5 Questions for a Professional Voice-Over Talent – Anthony Richardson

Today’s 5 Questions for a Professional Voice Over Talent are answered by Anthony Richardson, a professional voice-over talent based in London, England.

1. The beginning: When did you know you wanted to be a voiceover talent; how did your career begin (please include what year it started) and then when did your passion for voiceover develop into something professional?

I started out as a trainee sound engineer at The Royal National Theatre (or just The National Theatre, as it was then) and at seventeen, was the youngest ever sound operator in the organization’s history. For one show, I had to shout into a microphone for a regular sound effect and had a really enjoyable studio session. Nearly 30 years later, I’m still doing the same thing!

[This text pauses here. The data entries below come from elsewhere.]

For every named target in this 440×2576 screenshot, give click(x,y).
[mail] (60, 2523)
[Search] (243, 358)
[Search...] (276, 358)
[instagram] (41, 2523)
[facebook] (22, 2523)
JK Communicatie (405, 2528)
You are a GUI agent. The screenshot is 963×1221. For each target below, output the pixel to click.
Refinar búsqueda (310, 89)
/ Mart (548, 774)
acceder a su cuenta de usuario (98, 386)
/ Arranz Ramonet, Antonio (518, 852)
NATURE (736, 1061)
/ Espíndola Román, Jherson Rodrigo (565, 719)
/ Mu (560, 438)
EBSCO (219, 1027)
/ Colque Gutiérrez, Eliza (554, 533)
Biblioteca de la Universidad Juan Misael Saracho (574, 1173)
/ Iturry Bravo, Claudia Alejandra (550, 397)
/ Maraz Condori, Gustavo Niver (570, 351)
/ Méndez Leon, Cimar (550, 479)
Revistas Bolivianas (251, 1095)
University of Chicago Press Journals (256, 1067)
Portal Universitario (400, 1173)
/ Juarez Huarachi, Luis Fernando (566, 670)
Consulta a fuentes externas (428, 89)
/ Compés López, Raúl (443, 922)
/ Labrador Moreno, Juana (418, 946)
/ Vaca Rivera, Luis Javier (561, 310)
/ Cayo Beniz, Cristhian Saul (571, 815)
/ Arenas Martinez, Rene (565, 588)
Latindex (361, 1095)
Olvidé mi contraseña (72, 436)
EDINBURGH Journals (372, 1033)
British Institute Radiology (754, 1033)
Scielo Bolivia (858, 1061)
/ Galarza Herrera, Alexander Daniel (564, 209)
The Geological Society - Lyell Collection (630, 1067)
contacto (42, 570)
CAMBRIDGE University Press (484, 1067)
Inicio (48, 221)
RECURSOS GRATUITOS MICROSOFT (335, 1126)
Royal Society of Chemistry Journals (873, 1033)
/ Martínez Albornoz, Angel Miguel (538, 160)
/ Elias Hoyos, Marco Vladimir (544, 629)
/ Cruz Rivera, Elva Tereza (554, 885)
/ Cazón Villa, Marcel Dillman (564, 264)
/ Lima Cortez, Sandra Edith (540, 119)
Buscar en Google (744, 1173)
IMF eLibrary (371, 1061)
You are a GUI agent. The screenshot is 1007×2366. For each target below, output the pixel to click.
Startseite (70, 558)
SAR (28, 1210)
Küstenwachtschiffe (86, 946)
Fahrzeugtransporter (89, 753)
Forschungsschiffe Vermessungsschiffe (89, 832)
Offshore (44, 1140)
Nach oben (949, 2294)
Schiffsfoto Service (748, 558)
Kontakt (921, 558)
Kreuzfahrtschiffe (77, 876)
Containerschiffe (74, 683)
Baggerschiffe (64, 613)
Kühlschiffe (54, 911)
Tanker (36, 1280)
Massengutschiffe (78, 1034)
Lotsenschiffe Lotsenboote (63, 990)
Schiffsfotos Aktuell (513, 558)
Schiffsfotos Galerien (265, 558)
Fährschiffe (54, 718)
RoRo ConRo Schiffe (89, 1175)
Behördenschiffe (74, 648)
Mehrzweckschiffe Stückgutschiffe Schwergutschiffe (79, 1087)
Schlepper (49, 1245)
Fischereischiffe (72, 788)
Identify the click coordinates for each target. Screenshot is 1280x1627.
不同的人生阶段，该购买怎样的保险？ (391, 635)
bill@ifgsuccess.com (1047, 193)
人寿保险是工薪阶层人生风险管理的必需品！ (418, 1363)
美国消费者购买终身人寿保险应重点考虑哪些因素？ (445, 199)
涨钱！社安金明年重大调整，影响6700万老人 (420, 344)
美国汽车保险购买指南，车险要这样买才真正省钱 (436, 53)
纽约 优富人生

2. What is the one thing you know now that you wish someone had told you when you first started out in voiceover?

I wish I knew how easy it would be to record, produce and deliver a voiceover from home. When I started out, we all used tape and one of my first jobs was to cut-out all the scratches, pops and clicks from a recording, using a razor blade and editing tape! I think it took me around a day to clean-up about 5 minutes of audio. These days it can all be done instantly with just the click of a button.

3. What do you see as the biggest professional or personal obstacle you face that impacts your voiceover business and how are you working to overcome it?

Time is always an issue. I regularly find that I am fully-booked and trying to please everyone often eats in to family time, with recording in the evenings and at weekends. I wish there was a way to leverage my business, but the problem is, when clients specifically request a voice that you do, there’s no option.

4. What personal trait or professional tool has helped you succeed the most in your career so far?

Loving the job. I’m a great believer in the exercise of imagining the job that is so great and enjoyable that you would actually pay to do it. Voiceovers is mine – I still can’t believe (after nearly 30 years) that I actually get paid to talk into a mic, it’s f a n t a s t i c !!!

5. In your development as a voice over performer, who has been the one particular individual or what has been the one piece of performance advice (maybe a key performance trick, etc.) that you felt has had the most impact on your actual voice over performance and why?

That’s easy! Keeping mega fit (I even wrote a blog post on it HERE). Being a great voiceover (as opposed to a good voiceover) is all about breath control and the fitter you are, the less breaths you need to take when recording a script – and don’t take my word for it, studio engineers will all tell you how they like working with non-smokers. Less editing!